Toen Vasylenko’s zoon Petro werd geboren, kreeg ze in het ziekenhuis direct te horen hoe ze hem kon afstaan. „De papieren lagen al klaar om ondertekend te worden. Uiteraard wilden mijn man en ik dat niet, maar in Oekraïne is het vrij normaal dat vrouwen een kind met een beperking afstaan. Deze samenleving ziet zulke kinderen echt nog als debiel, ze worden dan ook weggestopt in kindertehuizen, en later soms zelfs in bejaardentehuizen of psychiatrische inrichtingen. Je ziet bijna geen mensen met een beperking in het straatbeeld.”

Toen Petro opgroeide, merkte Vasylenko dat er bijna geen speciaal onderwijs is. „In het dorp werd een kinderdagverblijf gebouwd. We vroegen of hij daar terechtkon. Het eerste jaar draaide hij goed mee, maar in het tweede jaar ontstond er niveauverschil. Huilend bracht ik hem erheen, en huilend haalde ik hem op. Toen wisten we dat we iets moesten doen.”

Het echtpaar reisde naar Nederland om op scholen voor speciaal onderwijs te zien hoe het er daar toeging. „Toen we terugkwamen in Oekraïne, zijn we op zoek gegaan naar andere ouders van kinderen met een verstandelijke beperking en hebben we geschikt personeel gezocht dat voor de klas kon staan.”

Op die manier startte het project. „We vonden een schoolgebouw in de buurt van Kiev waar plek was voor extra klassen. Bij de overheid meldden we het project aan als ”officieel experiment”, wat betekent dat we onder toezicht staan van het Wetenschappelijk Instituut voor Speciale Pedagogiek. Inmiddels draaien de eerste twee klassen twee jaar, een derde is in ontwikkeling.”

Voordat alles van start ging, uitte de directrice van de school haar zorgen. „„Weet je wel wat je precies met deze school wilt doen?” vroeg ze. Heel logisch: Ik had vanuit Nederland een goed beeld van wat ik wilde, zij had dat plaatje niet. Daarom zijn we met het hele onderwijsteam, de directrice, iemand van het pedagogisch instituut en iemand van de gemeenteraad in Kiev naar Nederland afgereisd, om een beeld te krijgen hoe daar wordt omgegaan met het downsyndroom.”

----

### Opdracht
Noem alle soorten instellingen waarin kinderen met een beperking volgens het tekstfragment over speciaal onderwijs in Oekraïne worden weggestopt. Het materiaal hierna komt uit een andere bron.

### Gegevensfragment
----

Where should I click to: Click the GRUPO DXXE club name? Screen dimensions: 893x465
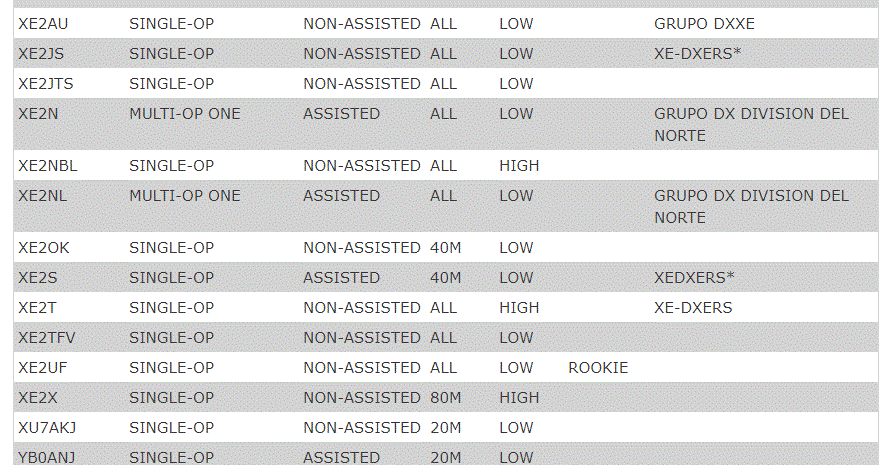(x=704, y=24)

----

### Uitgewerkte oplossing
Kindertehuizen, bejaardentehuizen en psychiatrische inrichtingen.